An index scan can be faster because, presumably, the index doesn't cover the entire set of columns in the table, while a table (or clustered index) scan has to read all of the data. If an index does include all of the columns in the table, then it should be roughly equivalent to a table scan, and the choice between an index scan and table (or CIX) scan will be a coin toss. The difference is that when you have fewer columns in the index, you can fit more index rows on an 8kb page, leading to fewer overall pages you have to read in order to scan all of the data in the index.
To illustrate what I mean, imagine if you have two copies of the phone book, one with last name, first name, street address, and phone number, and one with just last name, first name, and phone number. Now imagine that because the street address doesn't have to be printed, you can fit two extra columns of names and phone numbers on any page in the phone book. The end result of this is that the phone book is thinner, because you can fit the same number of phone numbers on fewer pages. Next, imagine you are charged with counting the number of phone numbers in the book. Which would you choose, the one with the street address listed (which has more pages, analogous to a table scan) or the one without the street address (which has fewer pages, analogous to most index scans)? I would choose the one with fewer pages.

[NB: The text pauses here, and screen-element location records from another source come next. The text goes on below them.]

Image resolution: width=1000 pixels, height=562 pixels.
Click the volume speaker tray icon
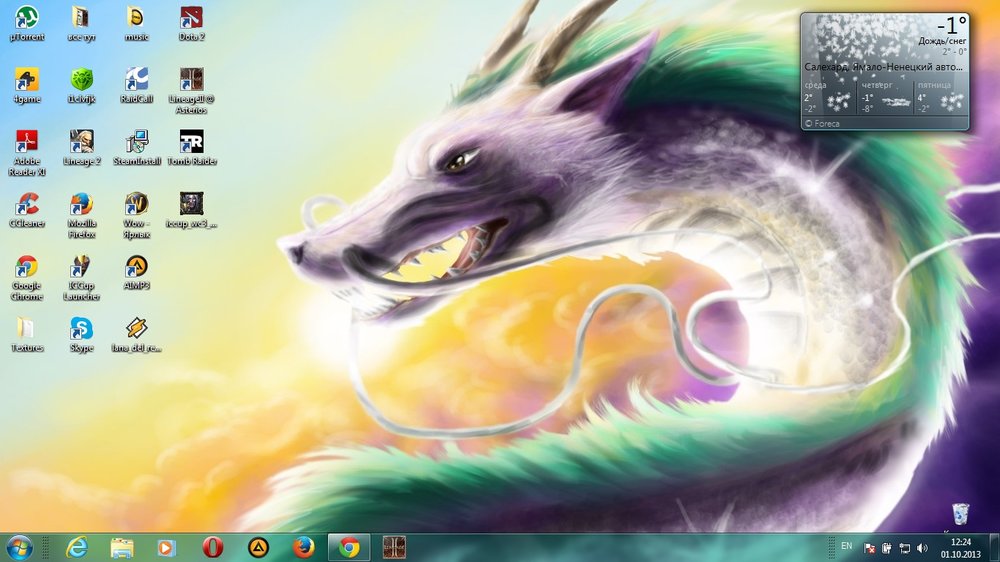920,548
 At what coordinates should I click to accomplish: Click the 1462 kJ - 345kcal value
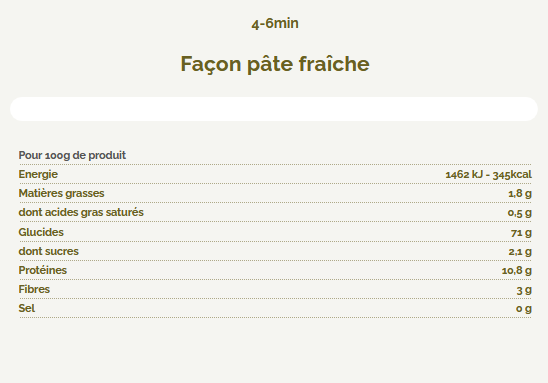tap(489, 174)
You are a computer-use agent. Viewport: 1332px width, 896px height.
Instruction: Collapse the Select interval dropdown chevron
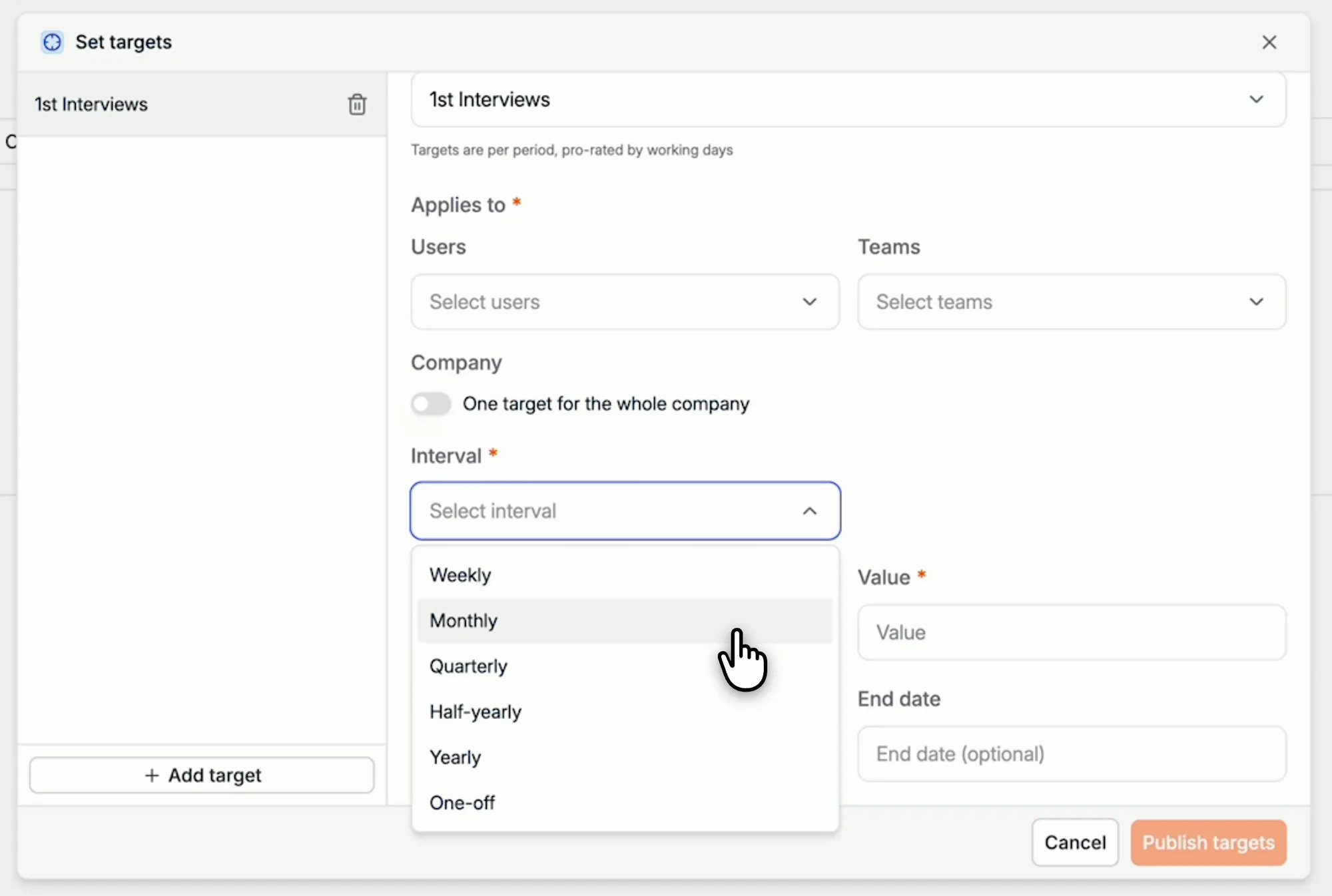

Another wrinkle in this is that some indexes can be filtered, meaning that not only do they have fewer columns in most cases (and therefore can fit more rows onto a single page), but they can also have a WHERE clause that eliminates a lot of rows. In this case, as well, an index scan will be better than a table scan (but this will only work for queries that have a matching WHERE clause and the same semantics).
In the updated question, it appears you are asking about the difference between a table scan and a clustered index scan. This can be vastly different from comparing a table scan and a non-clustered index scan. For the most part, a table scan and clustered index scan are about the same - in both cases you are reading all of the data in the table, just that in the former case the table is a heap. Depending on how much churn has happened in the table, a table scan can be worse over time - due to things like forwarded records. Plenty more details in this question:
What's the difference between a Table Scan and a Clustered Index Scan?
(Though the answers there don't seem to mention anything at all about forwarded records, one of the primary reasons I do not advocate heaps in any of our customers' environments. I would always want a clustered index on every table except for very specialized scenarios.)